Aug. 8 (Bloomberg) -- News Corp., the Rupert Murdoch company
that is buying Dow Jones & Co., may post higher fourth-quarter
profit on increased revenue from cable network programming and
its Italian satellite-television service.
News Corp. probably earned $842.6 million, or 27 cents a
share, according to the average estimate of 11 analysts compiled
by Bloomberg, compared with $718 million, or 23 cents, a year
earlier excluding a gain from the sale of Sky Radio Ltd.
operations. Sales at New York-based News Corp. may have gained
8 percent to $7.32 billion, according to analysts.
Higher advertising sales and affiliate fees may have
increased profit 29 percent at the cable network, which includes
the Fox News channel, said Spencer Wang, an analyst at Bear
Stearns Cos. Earnings probably more than doubled at Sky Italia as
it attracted more users.
``They're firing on all cylinders on the cable network
front,'' said Richard Dorfman, managing director at Richard Alan
Inc., an investment company in New York. ``As long as Fox News is
doing well, it'll have a positive impact on earnings.''
Class A shares of News Corp. rose 34 cents, or 1.7 percent,
to $20.96 at 10:39 a.m. in New York Stock Exchange composite
trading. They had declined 4 percent this year before today.
Seventeen analysts recommend buying News Corp. stock,
according to data compiled by Bloomberg. Five suggest holding the
shares while none say sell.
News Corp., also the owner of the 20th Century Fox film
studio and the MySpace social-networking site, plans to release
earnings for the quarter ended June 30 at 4 p.m. New York time
today. Company spokesman Andrew Butcher declined to comment.
Cable Network
Murdoch, 76, agreed to buy Wall Street Journal publisher Dow
Jones for $5.2 billion last week, ending the Bancroft family's
105 years of stewardship.

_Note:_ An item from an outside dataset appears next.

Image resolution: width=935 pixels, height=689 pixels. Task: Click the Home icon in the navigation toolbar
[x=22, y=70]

The transaction, to be completed in the
fourth quarter this calendar year, will add to News Corp.'s more
than 110 newspapers, film and TV studios and Fox News.
Profit at the cable network probably rose to $250.2 million,
and revenue may have climbed 13 percent because of higher fees
Cablevision Systems Corp. and DirecTV started paying earlier this
year to air Fox News, Bear Stearns's Wang wrote in a July 10
note. The New York-based analyst rates the stock ``peer
perform.''
Fox News's 10-year contracts with cable providers ended last
October, giving the network a chance to increase ad prices. Fox
News, created in 1996, overtook Time Warner's CNN as the most-
watched cable news network in 2002 and now draws a prime-time
audience twice as large as CNN's.
Sky Italia
News Corp. said in July it will start airing the Fox
Business Network on Oct. 15 and that it had secured distribution
agreements with Time Warner Cable Inc., DirecTV, Charter
Communications Inc. and Comcast Corp. Those deals will help the
business news channel reach 30 million subscribers.

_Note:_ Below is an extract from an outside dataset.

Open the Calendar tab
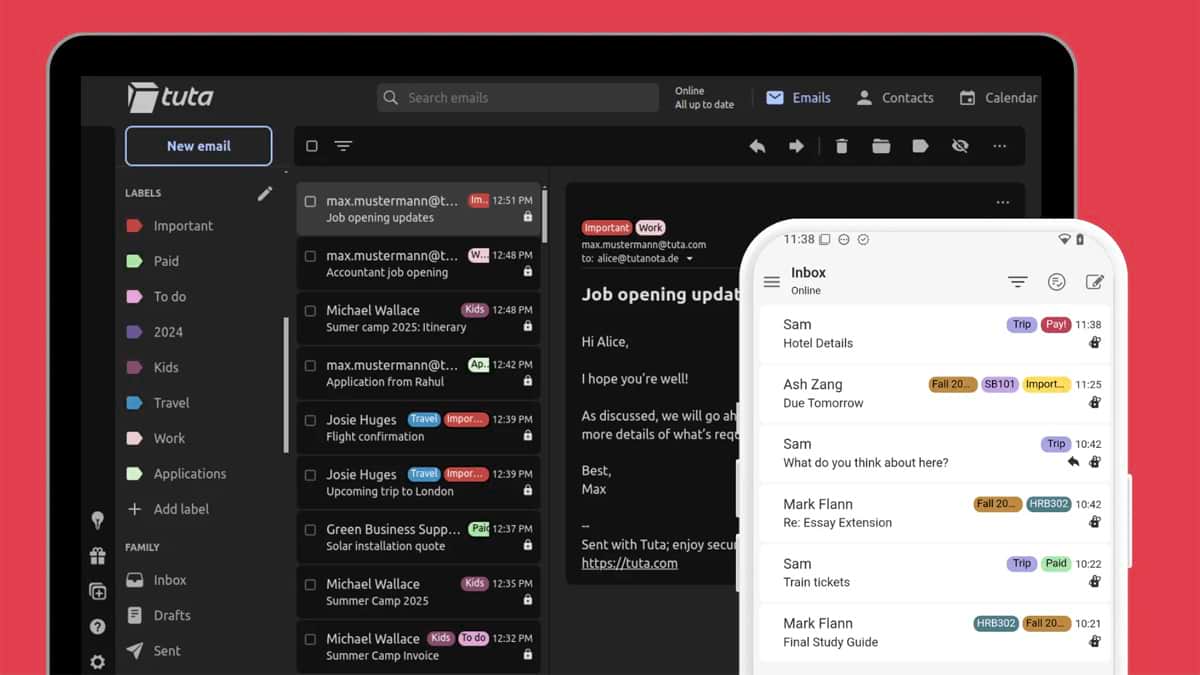The width and height of the screenshot is (1200, 675). coord(998,97)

Sky Italia may have added 100,000 subscribers during the
fourth quarter, resulting in 4.27 million subscribers at the end
of the fiscal year, Wang said. Profit probably rose to
$170.4 million after costs to market and broadcast soccer's World
Cup dragged down earnings a year earlier, according to Wang.
Sales may have increased 12 percent to $842 million.

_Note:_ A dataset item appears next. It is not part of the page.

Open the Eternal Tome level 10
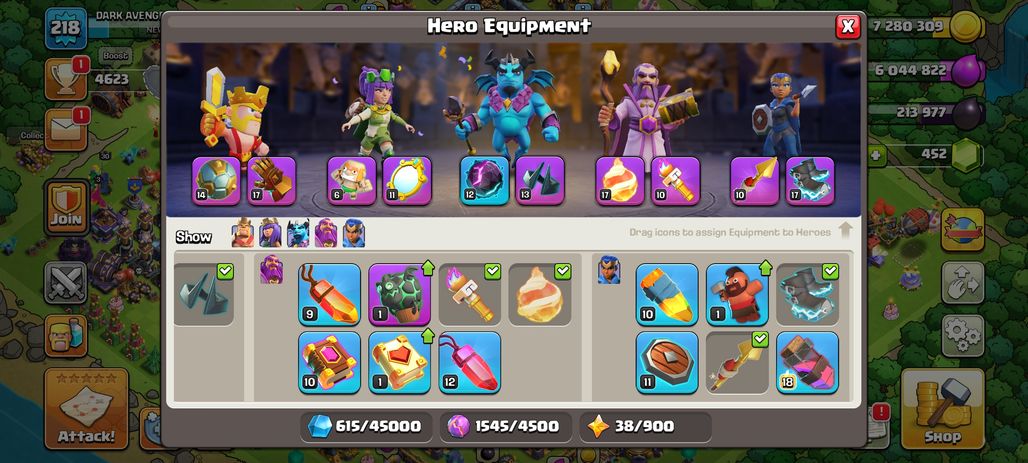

The television unit, News Corp.'s largest by sales and
profit, may have posted an 8 percent rise in sales on higher
revenue at the Fox network. Profit was probably little changed at
$406.6 million, Wang said.
Film
Sales and profit at News Corp.'s movie division probably
dropped as the quarter's releases, ``Fantastic Four: Rise of the
Silver Surfer'' and ``Live Free or Die Hard,'' didn't match the
ticket sales of last year's ``Ice Age: The Meltdown'' and the
third installment of ``X-Men,'' said Anthony Noto, a Goldman
Sachs Group Inc. analyst in New York. Noto, who doesn't have a
rating on the company, projects film unit sales of $1.7 billion
and profit of $191 million, according to a July 30 report.
Profit from books may have risen to $14 million from a loss
of $6 million a year earlier, on sales of $274 million, a
7 percent increase, Noto said.
Newspapers probably had a profit of $185 million, about
9 percent higher, on a sales increase of 3.2 percent, Noto said.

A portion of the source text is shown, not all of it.